TRID Coming Soon Your Way
TRID is coming to mortgage lending on Aug. 1, 2015.
In case you have not been paying attention to new aspects surrounding your typical measuring buildings and writing reports on a daily basis, TRID is set to become a major change in the mortgage lending process.
TRID is the acronym for the ‘Truth-in-Lending Act/RESPA Integrated Disclosure’ process that applies to every mortgage loan as of 8/01/15. It was part of the Dodd-Frank Law, with power given to the CFPB agency to devise the rules, forms and process. The intent is to consolidate and simplify processes that have been somewhat confusing to consumers under TILA & RESPA.
I hear you saying “so what!?”
Appraisers are involved with TRID because we normally quote our report fee and Due Date up front. That fee quote becomes part of the required Loan Estimate given to the borrower in advance of the actual signing of the loan application document. There is a mandatory 3 day waiting period to allow the borrower to review loan costs, etc.

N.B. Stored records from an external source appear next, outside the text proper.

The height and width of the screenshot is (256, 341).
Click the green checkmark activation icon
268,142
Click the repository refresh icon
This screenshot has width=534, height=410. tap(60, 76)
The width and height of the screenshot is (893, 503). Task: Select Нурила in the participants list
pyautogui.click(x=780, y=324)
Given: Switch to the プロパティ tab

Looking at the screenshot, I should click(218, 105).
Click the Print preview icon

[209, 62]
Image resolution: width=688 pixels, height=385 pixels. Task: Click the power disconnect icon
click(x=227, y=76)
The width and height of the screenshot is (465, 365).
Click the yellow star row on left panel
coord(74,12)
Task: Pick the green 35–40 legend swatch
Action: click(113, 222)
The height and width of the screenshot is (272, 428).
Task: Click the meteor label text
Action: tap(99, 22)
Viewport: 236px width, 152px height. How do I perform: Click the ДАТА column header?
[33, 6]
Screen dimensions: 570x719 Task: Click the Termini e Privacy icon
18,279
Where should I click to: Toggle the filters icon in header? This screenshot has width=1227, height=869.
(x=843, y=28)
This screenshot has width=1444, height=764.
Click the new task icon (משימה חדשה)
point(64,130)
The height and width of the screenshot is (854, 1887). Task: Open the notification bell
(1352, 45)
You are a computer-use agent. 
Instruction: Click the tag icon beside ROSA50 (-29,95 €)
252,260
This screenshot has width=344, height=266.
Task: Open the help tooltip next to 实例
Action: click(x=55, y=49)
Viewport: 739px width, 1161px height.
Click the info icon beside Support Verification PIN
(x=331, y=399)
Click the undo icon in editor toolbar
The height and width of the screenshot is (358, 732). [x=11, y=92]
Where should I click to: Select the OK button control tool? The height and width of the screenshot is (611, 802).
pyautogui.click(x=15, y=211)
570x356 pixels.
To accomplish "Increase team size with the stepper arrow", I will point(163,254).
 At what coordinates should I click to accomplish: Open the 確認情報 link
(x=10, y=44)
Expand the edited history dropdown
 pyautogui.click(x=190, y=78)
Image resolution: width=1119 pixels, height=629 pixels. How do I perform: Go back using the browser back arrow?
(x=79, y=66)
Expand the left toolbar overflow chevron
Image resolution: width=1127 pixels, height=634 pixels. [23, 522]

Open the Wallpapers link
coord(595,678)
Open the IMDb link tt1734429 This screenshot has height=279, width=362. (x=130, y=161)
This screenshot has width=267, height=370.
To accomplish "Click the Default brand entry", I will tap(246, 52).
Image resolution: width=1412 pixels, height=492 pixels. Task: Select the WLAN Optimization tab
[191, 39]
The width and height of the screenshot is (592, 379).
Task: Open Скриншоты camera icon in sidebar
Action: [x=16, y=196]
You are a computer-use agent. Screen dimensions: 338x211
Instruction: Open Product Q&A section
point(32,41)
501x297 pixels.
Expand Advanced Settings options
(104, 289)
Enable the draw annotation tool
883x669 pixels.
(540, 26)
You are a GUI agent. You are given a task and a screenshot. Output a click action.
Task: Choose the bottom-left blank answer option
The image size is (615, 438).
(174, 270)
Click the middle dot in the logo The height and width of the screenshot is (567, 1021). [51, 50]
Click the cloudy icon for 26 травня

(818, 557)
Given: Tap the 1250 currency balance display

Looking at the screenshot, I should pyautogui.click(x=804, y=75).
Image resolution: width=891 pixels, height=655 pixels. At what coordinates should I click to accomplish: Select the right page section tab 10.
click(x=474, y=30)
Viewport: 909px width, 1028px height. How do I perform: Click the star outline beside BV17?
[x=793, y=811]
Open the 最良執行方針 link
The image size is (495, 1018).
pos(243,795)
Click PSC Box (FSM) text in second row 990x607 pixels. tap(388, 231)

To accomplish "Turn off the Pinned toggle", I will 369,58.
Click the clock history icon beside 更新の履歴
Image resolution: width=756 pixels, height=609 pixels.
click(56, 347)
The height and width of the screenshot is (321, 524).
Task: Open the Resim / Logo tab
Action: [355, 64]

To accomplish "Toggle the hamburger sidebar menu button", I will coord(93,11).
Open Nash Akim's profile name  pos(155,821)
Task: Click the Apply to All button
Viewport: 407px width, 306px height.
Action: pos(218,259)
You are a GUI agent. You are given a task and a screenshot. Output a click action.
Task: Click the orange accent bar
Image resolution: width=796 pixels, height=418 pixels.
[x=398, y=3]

If after you give the initial fee quote (such as auto-accepting assignments before doing property research) you discover challenging aspects of the property that justifies an increased fee, you need to contact your client immediately. The client (and lender) are required to start the Loan Estimate process all over. Remember that mortgage interest rate loan lock dates are normally quoted at the very early stage of the loan application process.
Your Due Date modification can also affect the loan lock if days between report submittal and closing date are too short.
So any change YOU make to your fee and Due Date after your initial quote can jeopardize the overall lending process.
The point here is this: research properties first before giving a fee quote or agreeing to a short Due Date. Don’t just “assume” the assignment will be for a run-of-the-mill property until you find out for sure what the property actually is, at least from available records you access before the actual inspection.
That’s in the ‘front end’ of TRID.
The ‘back end’ of this new process is the Closing Disclosure form. This Closing Disclosure form replaces the current HUD-1 form we are all use to. The Closing Disclosure form shows all costs related to the loan, who charged what, and who pays what at the time of loan closing.
Unfortunately, despite much lobbying by appraiser associations and letter writing by appraisers, the Closing Disclosure form will show only ONE FEE for the appraisal. It will not divide out the management fee paid to an AMC if an AMC is involved, and a separate amount paid to the appraiser. All appraisal costs will be lumped into one amount on the new Closing Disclosure form.
If you’ve read this far, there is something else to consider: Is your current minimum fee for service actually adequate? You may want to consider adjusting your fees now, so that when Aug. 1 rolls around, at least your new minimum fee for service will be reflected in assignment requests, especially those from AMC’s. Borrowers are already paying more for the lender’s quoted appraisal cost – so you might as well capture more of that increase.
Aug. 1, 2015. TRID. Appraisers are integral to the mortgage lending process and documentation time lines. Hope you will treat your responsibility seriously.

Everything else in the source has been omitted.